**Consegne dell'esercizio**
**1)** Nel testo sulla violenza economica, su quali due questioni si concentra l'attenzione di chi affronta l'argomento?
**2)** Riprendi il testo sulla violenza economica e proseguilo dopo la sua ultima frase.

**Testo del documento**
↓↓↓
Quello della violenza economica è un tema estremamente delicato, da maneggiare con la stessa cura che si riserva a qualsiasi altra forma di sopraffazione. Quando si parla generalmente di violenza spesso il pensiero corre alla violenza fisica, terribile problematica che necessita di essere sradicata dalla società. Qualunque forma di abuso dovrebbe essere guardata con la stessa attenzione, in quanto per chi la subisce è fonte di sofferenza, e dunque costituisce un problema da risolvere urgentemente.

A tal proposito, la violenza economica non fa di certo eccezione. In questo articolo, un piccolo ritratto sull’argomento comprensivo di alcuni esempi di prevaricazione in ambito domestico.

Cos’è la violenza economica

Sintetizzando, la violenza economica è un atto o un comportamento che procura un danno economico a una persona condizionando negativamente le sue capacità di conquistare, adoperare o conservare risorse finanziarie. La sensibilità che trattare questo argomento richiede pare subito evidente, in quanto si tratta di un tema che conduce chi ne parla a porre l’attenzione su due questioni in particolare. Da una parte c’è la disponibilità economica di ciascuno, argomento spesso tabù, dall’altra il tema della prevaricazione interna al nucleo che più di ogni altro dovrebbe essere sinonimo di rispetto e reciproco sostegno, ovvero quello familiare.
↑↑↑
**Dati forniti**
↓↓↓
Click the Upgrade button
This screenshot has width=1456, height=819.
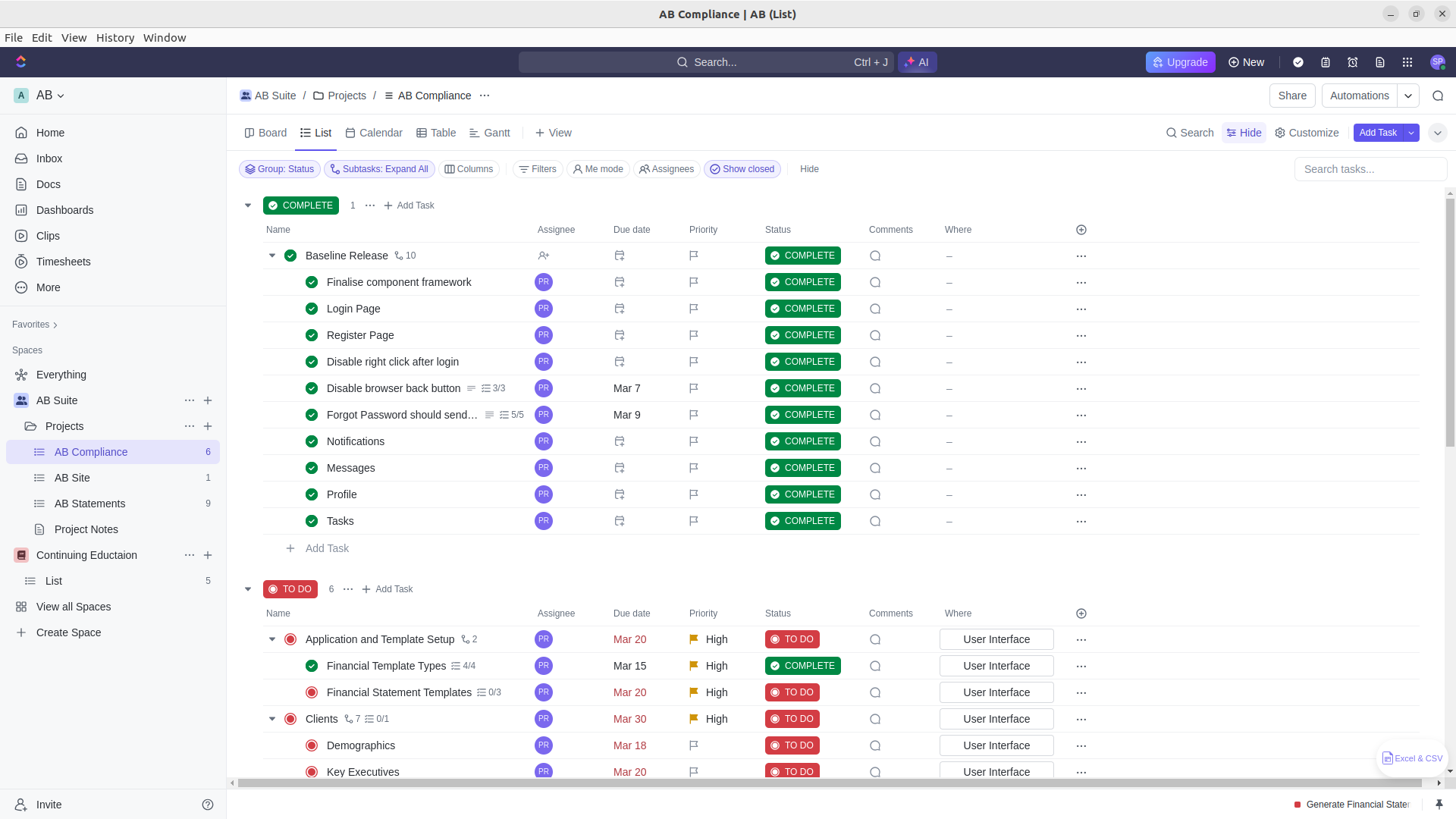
↑↑↑
**Risposte fornite**
**1)** Sulla disponibilità economica di ciascuno, spesso un tabù, e sulla prevaricazione all'interno del nucleo familiare.

**2)**
In una famiglia è possibile scegliere di distribuire equamente i medesimi compiti, oppure di farsi carico in misura maggiore di una parte di ciò che serve alla vita comune per procedere serenamente. Per iniziare a fare qualche esempio pratico, ci sono famiglie in cui entrambi i componenti della coppia lavorano e altre in cui si è deciso di comune accordo che soltanto uno dei due lavori, con l’altra metà maggiormente coinvolta, ad esempio, nell’esercizio delle mansioni domestiche.

Si tratta in entrambi i casi di scelte assolutamente rispettabili, che per ritenersi però vere e proprie decisioni devono certamente essere state compiute liberamente. Quando c’è libertà di scelta, non c’è violenza economica, questa libertà deve percorrere qualsiasi aspetto della dimensione economica che appartiene all’individuo. Inoltre non deve essere esercitata alcuna sopraffazione che limiti la persona in una sua qualsiasi scelta di vita.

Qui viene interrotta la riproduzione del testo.